S’agissant plus particulièrement des médias, comment ne pas rappeler que la liberté d’informer et que la liberté de communiquer sont désormais garanties par l’Article 34 de la Constitution. Et pourtant, comment ne pas constater qu’entre surveillance malsaine et interventionnisme à tout-va, l’air devient peu à peu irrespirable dans notre démocratie.

 

La réforme de l’audiovisuel de 2009 qui montre d’ores et déjà ses limites, en plaçant les sociétés de radio et de télévision publiques dans une double dépendance politique et budgétaire à l’égard du pouvoir exécutif, a, à cet égard, été un bien mauvais signe donné par le Président de la République lui-même.

 

Que dire de la loi censée renforcer la protection des sources des journalistes que votre gouvernement a fait voter ici même au début de cette année et qu’il est pourtant amené à bafouer régulièrement en entravant le travail d’investigation qui est le fondement même de la liberté de la presse.
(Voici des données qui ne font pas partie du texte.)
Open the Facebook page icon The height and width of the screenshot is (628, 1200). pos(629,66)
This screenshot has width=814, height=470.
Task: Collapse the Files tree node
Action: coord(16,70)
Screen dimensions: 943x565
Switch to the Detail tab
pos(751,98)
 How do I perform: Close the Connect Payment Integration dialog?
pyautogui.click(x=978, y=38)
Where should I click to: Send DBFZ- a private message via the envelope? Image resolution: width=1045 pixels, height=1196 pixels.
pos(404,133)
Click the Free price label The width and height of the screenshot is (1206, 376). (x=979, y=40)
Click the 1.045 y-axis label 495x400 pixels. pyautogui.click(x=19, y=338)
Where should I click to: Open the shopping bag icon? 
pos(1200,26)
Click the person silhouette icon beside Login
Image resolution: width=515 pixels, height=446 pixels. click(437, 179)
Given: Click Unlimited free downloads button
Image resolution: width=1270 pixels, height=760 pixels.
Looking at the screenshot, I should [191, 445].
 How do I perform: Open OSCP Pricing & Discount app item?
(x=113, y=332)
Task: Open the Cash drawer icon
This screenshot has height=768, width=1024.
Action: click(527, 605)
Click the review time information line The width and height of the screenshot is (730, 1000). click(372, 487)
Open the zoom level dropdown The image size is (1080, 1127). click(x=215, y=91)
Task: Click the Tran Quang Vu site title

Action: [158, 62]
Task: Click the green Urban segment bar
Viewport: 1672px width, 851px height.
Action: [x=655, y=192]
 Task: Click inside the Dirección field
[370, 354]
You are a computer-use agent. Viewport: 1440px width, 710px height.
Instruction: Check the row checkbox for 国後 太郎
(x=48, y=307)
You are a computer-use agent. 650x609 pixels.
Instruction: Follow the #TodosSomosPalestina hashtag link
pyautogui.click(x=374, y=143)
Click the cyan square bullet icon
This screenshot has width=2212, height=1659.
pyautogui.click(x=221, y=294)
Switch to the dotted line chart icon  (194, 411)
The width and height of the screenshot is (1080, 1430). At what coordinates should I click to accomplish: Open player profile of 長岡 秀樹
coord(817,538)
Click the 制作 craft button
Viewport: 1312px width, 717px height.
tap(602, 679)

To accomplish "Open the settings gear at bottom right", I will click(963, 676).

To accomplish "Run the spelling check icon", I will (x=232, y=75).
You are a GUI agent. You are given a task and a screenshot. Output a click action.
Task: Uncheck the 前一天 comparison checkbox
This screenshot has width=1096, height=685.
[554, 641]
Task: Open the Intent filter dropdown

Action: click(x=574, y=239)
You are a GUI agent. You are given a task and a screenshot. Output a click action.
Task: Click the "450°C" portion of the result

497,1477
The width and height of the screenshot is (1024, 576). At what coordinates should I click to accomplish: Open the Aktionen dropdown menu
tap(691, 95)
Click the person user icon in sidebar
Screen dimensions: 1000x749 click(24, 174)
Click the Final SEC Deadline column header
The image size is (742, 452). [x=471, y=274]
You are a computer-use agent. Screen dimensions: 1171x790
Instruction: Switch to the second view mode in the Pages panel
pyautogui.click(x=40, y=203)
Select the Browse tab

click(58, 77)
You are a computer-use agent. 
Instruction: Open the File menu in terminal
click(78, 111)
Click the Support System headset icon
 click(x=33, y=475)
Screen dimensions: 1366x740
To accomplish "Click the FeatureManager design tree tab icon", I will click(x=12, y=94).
C’est d’ailleurs pour cette raison que notre groupe a pris l’initiative de demander la création d’une commission d’enquête visant à faire toute la lumière sur les soupçons répétés qui pèsent sur certains services de l’Etat.

 

La proposition de loi relative à l’indépendance des rédactions qui est soumise aujourd’hui au vote de notre Assemblée s’inscrit dans ce contexte où la liberté d’informer est régulièrement remise en cause dans notre pays. Elle est naturellement en cohérence avec celle que notre groupe avait vainement défendue, il y a un an, pour lutter contre la concentration dans les médias en privant les grands groupes industriels et financiers qui vivent des commandes de l’Etat, de la possibilité de posséder des titres de presse écrite ou audiovisuelle.

 

De quoi s’agit-il aujourd’hui? Avant tout, de rééquilibrer les rapports entre les rédactions, c’est à dire les journalistes, et ceux qui possèdent les médias, à savoir les actionnaires.

 

Pour cela, nous sommes convaincus de la nécessité que chaque entreprise de presse se dote soit d’une équipe rédactionnelle autonome et permanente, soit d’une société de journalistes et que celles ci aient des pouvoirs, notamment en cas de changement d’actionnaire, de nomination d’un nouveau directeur de rédaction ou, tout aussi concrètement, pour faire respecter la charte de déontologie.

 

Qu’il s’agisse des syndicats ou du Forum des Sociétés de Journalistes, tous ceux qui font les journaux parce qu’ils les écrivent, portent le même volonté de refuser le mélange des genres et de réaffirmer clairement le cloisonnement entre l’éditorial et l’économique. Cet impératif vient d’être rappelé avec force lors des Assises internationales du journalisme qui se sont tenues, la semaine dernière, à Strasbourg.

 

De fait, il n’est que temps d’agir. L’indépendance des rédactions est aujourd’hui d’autant plus menacée que la crise de la presse entraîne précarisation des rédactions, baisse des rémunérations, recours croissant aux piges et aux contrats à durée déterminée…

 

Une entreprise de presse, faut il le rappeler, n’est pas une entreprise comme les autres : y est en jeu la liberté constitutionnelle d’informer qui doit, à ce titre, être protégée et nous ne pouvons accepter la diabolisation de notre texte qui, selon le gouvernement et sa majorité, ferait fuir les investisseurs.

 

Bien au contraire, notre initiative, en rétablissant la confiance perdue par nos concitoyens dans les médias représente une opportunité économique pour la recherche ou la reconquête d’un  lectorat.

 

Chers Collègues, compte tenu de notre attachement à l’histoire de notre pays, patrie des droits de l’homme et des libertés, nous regrettons tous – je l’imagine – que la France, qui occupait en 2002 la onzième place dans le classement de Reporters sans frontières sur la liberté de la presse dans le monde, occupe aujourd’hui la quarante-quatrième place. Le vote de cette proposition de loi permettrait sans aucun doute à notre pays de faire un grand bond en avant, et de remonter dans ce classement dès 2011.

 

Vous l’avez compris, de la même manière que les ondes ont été libérées en 1981, il s’agit aujourd’hui de libérer les rédactions.